Bij brief van 14 maart 2017 met als onderwerp “uw aangifte inkomstenbelasting 2014” heeft de inspecteur aan belanghebbende het volgende geschreven:
“Wij hebben onderzoek gedaan naar het aangifte gedrag van degene die uw aangifte inkomstenbelasting over 1 of meerdere van de jaren 2012 tot en met 2015 heeft ingediend. Daaruit is gebleken dat diegene voor meerdere personen aangiften met onjuiste aftrekposten heeft gedaan. Mogelijk geldt dat ook voor uw aangifte. Ik zal uw aangifte over 2014 nader beoordelen. Daarvoor heb ik meer informatie van u nodig. Daarom vraag ik u mij een aantal gegevens op te sturen.

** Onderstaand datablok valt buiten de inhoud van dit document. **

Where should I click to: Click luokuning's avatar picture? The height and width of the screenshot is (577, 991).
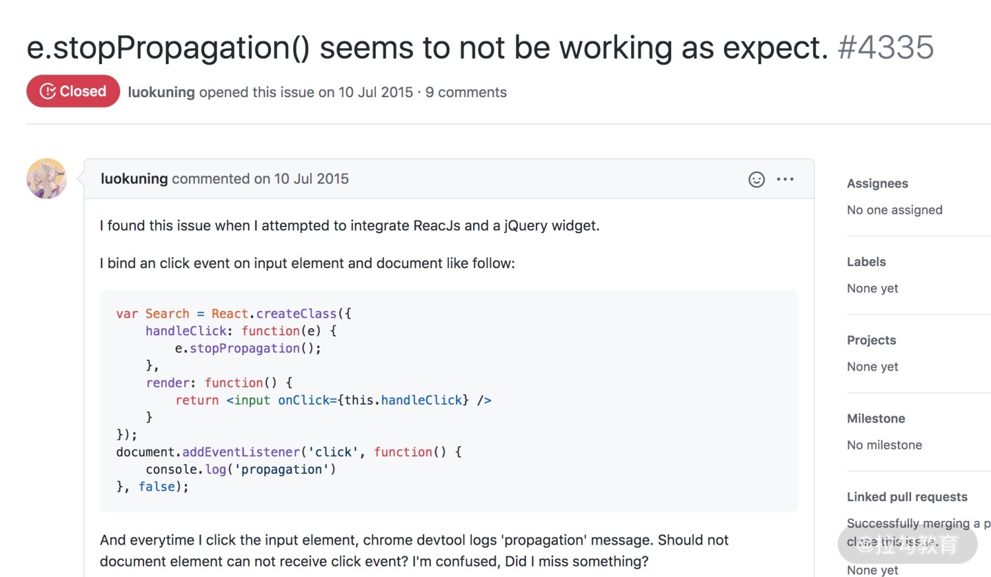click(x=46, y=178)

Welke informatie moet u opsturen?
U hebt in uw aangifte bepaalde kosten afgetrokken. Op het formulier in de bijlage ziet u om welke kosten het gaat. Vul dit formulier in en stuur het samen met de gevraagde bewijsstukken aan mij op. Hebt u de aangegeven kosten niet gemaakt? Onderteken dan de bijgevoegde verklaring en stuur die aan mij op. Houd er rekening mee dat wij de bewijsstukken kunnen controleren bij anderen. Ook de onderdelen van uw aangifte waar geen vragen over worden gesteld zal ik beoordelen.

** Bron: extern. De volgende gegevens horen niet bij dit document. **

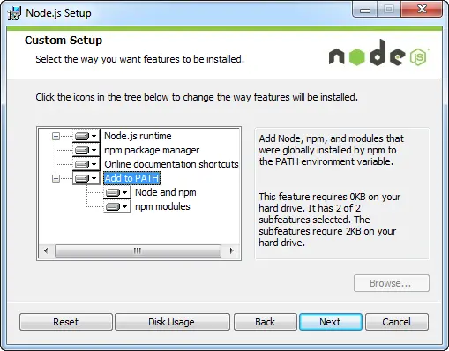Viewport: 449px width, 351px height.
Task: Click the Disk Usage button
Action: 172,322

Wat doe ik met uw informatie? Ik vergelijk de informatie die u mij stuurt met uw aangifte. Wijkt deze informatie af, dan corrigeer ik uw aangifte of leg ik een navorderingsaanslag op. Nadat wij uw reactie hebben ontvangen, kan het soms langere tijd duren voordat u bericht krijgt. (…)”
De inspecteur heeft bij brief van 18 april 2017 vragen gesteld over – onder andere – de in de aangifte IB/PVV 2014 vermelde uitgaven voor monumentenpanden. Belanghebbende heeft bij brief van 10 juni 2017 gereageerd op de vragen van de inspecteur.

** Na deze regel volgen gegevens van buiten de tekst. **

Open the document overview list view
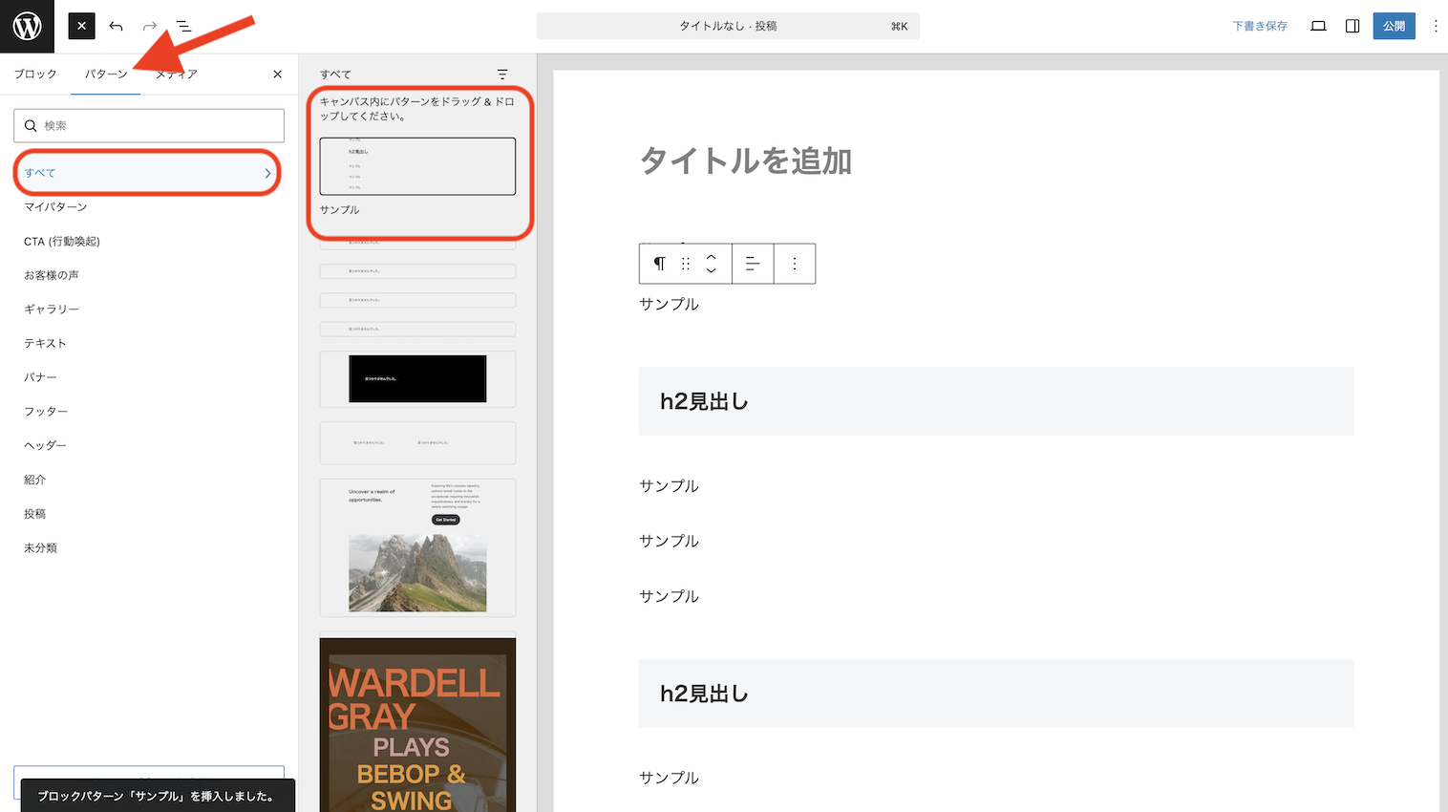This screenshot has height=812, width=1448. (x=183, y=26)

Op 7 september 2017 heeft een taxateur ‘waardeonderzoek’ op verzoek van de inspecteur de woning van belanghebbende in [woonplaats] bezocht om de in aftrek gebrachte uitgaven voor monumentenpanden te beoordelen. Bij brief van 11 september 2017 heeft de taxateur aan de inspecteur geschreven dat voor 2014 een bedrag van € 14.729 aan onderhoudskosten acceptabel is.
Op 29 november 2017 is een boekenonderzoek gestart naar de aangiften IB/PVV voor de jaren 2013 tot en met 2015. Het rapport van het boekenonderzoek is uitgebracht op 17 augustus 2018.
Op 22 september 2018 heeft de inspecteur de navorderingsaanslag opgelegd naar een belastbaar inkomen uit werk en woning van € 66.509. Dit bedrag is met de volgende correcties tot stand gekomen:
Belastbaar inkomen uit werk en woning
Aanslag € 48.482
Correctie winst uit onderneming € 5.503
Correctie kosten voor rijksmonumentenpanden € 12.524
(80% x € 15.656) ___________
Belastbaar inkomen uit werk en woning na navordering € 66.509
3 Geschil en conclusies van partijen
In geschil is of de inspecteur op grond van artikel 16, lid 1, Algemene wet inzake rijksbelastingen (hierna: AWR) bevoegd was om de navorderingsaanslag op te leggen, voor zover deze ziet op de correctie kosten voor rijksmonumentenpanden. Het geschil spitst zich toe op de vraag of de inspecteur bij het vaststellen van de aanslag een ambtelijk verzuim heeft begaan waardoor hij zijn bevoegdheid tot navorderen heeft verspeeld. Subsidiair is ten aanzien van de correctie kosten voor rijksmonumentenpanden in geschil of sprake is van kwade trouw, waardoor navordering is gerechtvaardigd.
Dat nagevorderd kan worden ten aanzien van de correctie winst uit onderneming is niet in geschil. Evenmin is in de hoogte van correcties in geschil.
Belanghebbende concludeert tot gegrondverklaring van het hoger beroep, vernietiging van de uitspraak van de rechtbank, vernietiging van de uitspraak op bezwaar en vermindering van de navorderingsaanslag. De inspecteur concludeert tot ongegrondverklaring van het hoger beroep en bevestiging van de uitspraak van de rechtbank.